• **Text section**:
Crooner Jon Lucien recounts his career.

by Brian Glaser

A funny thing happened to singer Jon Lucien in 1999: He assembled one career-retrospective CD and ended up with two.

Frustrated that his old recordings had gone irretrievably out of print, Lucien tallied the most requested tunes from his Web site (www.jonlucien.com) and re-cut them for By Request (Shanachie). Once he finished, a friend called up and told him that somebody had just brought the original RCA and Mercury tracks back into the light of day.

"It’s about time somebody thought about me," Lucien says, laughing, about Razor & Tie’s 17-song collection Sweet Control. "I’m still alive!"

Lucien is not only very much alive, but the 57-year-old Doylestown resident is experiencing a minor renaissance. The fan base that he’s accumulated since the ’70s with a string of not-quite-hit songs and suave live performances has been counted via the Web and CD reissues, and discovered to be larger than anyone realized. There’s also the little matter of timing — after years of not fitting into any format that radio or his labels knew how to approach, Lucien has found that the formats have bent to what he’s been doing all along.

"According to many of the jocks that were familiar with me, they said that the music I was making was what ‘Quiet Storm’ came to be about," says Lucien, though he doesn’t quite see the match. "When you listen to ‘Quiet Storm’ programming, it ain’t my music," he says with a bouncy Caribbean lilt. It’s easy to hear why other folks think Lucien is a Stormer — his laid-back melodies and fluid rhythms wouldn’t sound out of place next to Luther Vandross or Smokey Robinson.

But Lucien doesn’t like thinking about where he may or may not fit in a fickle marketplace.

"I can’t tell you that it’s jazz, because it’s not," Lucien says of his tunes. "I can’t tell you it’s R&B, because it’s not. I can’t tell you it’s funk, because it’s not. But it has all of those elements inside."

You can almost hear Shanachie’s marketing exec tearing out his hair.

The problem may not be Lucien’s commercial instincts, but that he got to the Storm front via an indirect route: Unlike the format’s urban R&Bers, Lucien hails from the Caribbean island of St. Thomas and spent his childhood soaking up Afro-Cuban sounds and being spot-tested by his musician father

"He’d say, ‘OK, tonight you’re going to play the piano’," Lucien recalls, remembering how he’d plead, "I can’t play piano, Pappy," only to be told, "Tonight you’re going to play it."

• **Provided data**:

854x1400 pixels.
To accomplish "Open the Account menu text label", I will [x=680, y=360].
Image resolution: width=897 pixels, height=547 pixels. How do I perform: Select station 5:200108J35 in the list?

• **Directions**:
List every record label named in the profile of Jon Lucien. Nothing in the lines is needed here.

• **Task solution**:
Shanachie, RCA, Mercury, Razor & Tie